The ‘be careful what you wish for’ crowd has heard all of these arguments too, and they’re sensitive to them. No one wants to see a young life affected to the degree we’ve witnessed in far too many instances, but when esteemed neurologists list sports’ alternatives for concerned parents, proponents suggest that they fail to recognize the need young boys have to hit one another in a violent manner. Those other sports might satisfy the need young people have for competitive athletic activity, team play, and various other character-building exercises that build self-esteem, but they don’t satisfy the primal impulses young men have to commit violent acts on one another.

Those of us, who played an inordinate amount of unnecessarily violent, pickup games of tackle football, know that football was our favorite way to satiate that primal need for violence. We didn’t know anything about these beneficial qualities, and we didn’t know the possible harm we were doing to ourselves when we played these games, but we saw our non-football playing friends go out for the evening just to “crack some skulls.” We thought they were joking, or engaging in some false bravado, but they had all this pent-up rage, and this general sense of animosity and anger that they couldn’t explain. They needed to unleash in an impulsive, irrational manner. They wanted to hurt someone, and they always got hurt in the process, but they wore their bruises and open cuts as symbols of valor. They failed to adequately explain what a rush it was to the rest of us, because they probably couldn’t understand it well enough to explain it. The only thing they knew was that they gained respect from their peers for their violent tendencies, and it did wonders for their self-esteem. They also enjoyed an element of team spirit in some cases.
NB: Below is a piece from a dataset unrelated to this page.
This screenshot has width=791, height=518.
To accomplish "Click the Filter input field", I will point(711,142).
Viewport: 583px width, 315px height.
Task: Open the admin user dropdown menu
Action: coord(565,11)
Those fight nights gained them what the rest of us attained playing football.    

“No one is saying that if we ban football or make it less violent, it will automatically lead to more violent young men, but if you think it will make them less violent, be careful what you wish for,” proponents say to parents who will not allow their children to play football. When our grade school banned football on the playground, we played kill the man with the ball. Our school administrators caught on, and they banned that. Soon after that, we played kill the man with the pine cone. If we dilute football to the point of hopscotch, proponents say, boys will find a way to hit each other, tackle each other, or some way to inflict pain on one another, because we cannot legislate the impulsive, primal nature out of boys and young men. Most parents, who raise their children in safe, happy climates cannot understand why they have violent tendencies, and we might not remember why we did, but football proponents suggest that the sport satisfies something in us that no other non-contact sport can.

Even though this impulsive need for an outlet to indulge violent tendencies has existed throughout human history, we have to imagine that B.C. humans didn’t want to discuss it in polite company either. The games the cavemen and the ancient Romans played were more violent, of course, and modern man might think he stands above that which occurred back then, and we might have a more advanced brain than those who sit below us in the animal kingdom, but the primal need for an outlet still exists in some. This conversation is so unpleasant and uncomfortable that the major broadcasts networks will never cover it on one of their pregame broadcasts, and I don’t think we’ll ever hear this as a topic on one of the all too numerous sports radio programs, because it feeds into the portrayal of young men as primal beasts. Yet, we all know this unpleasant side of young men exists, and if we don’t provide them a monitored, somewhat controlled method of channeling their impulses and needs, it might result in other unintended consequences our society doesn’t want to consider.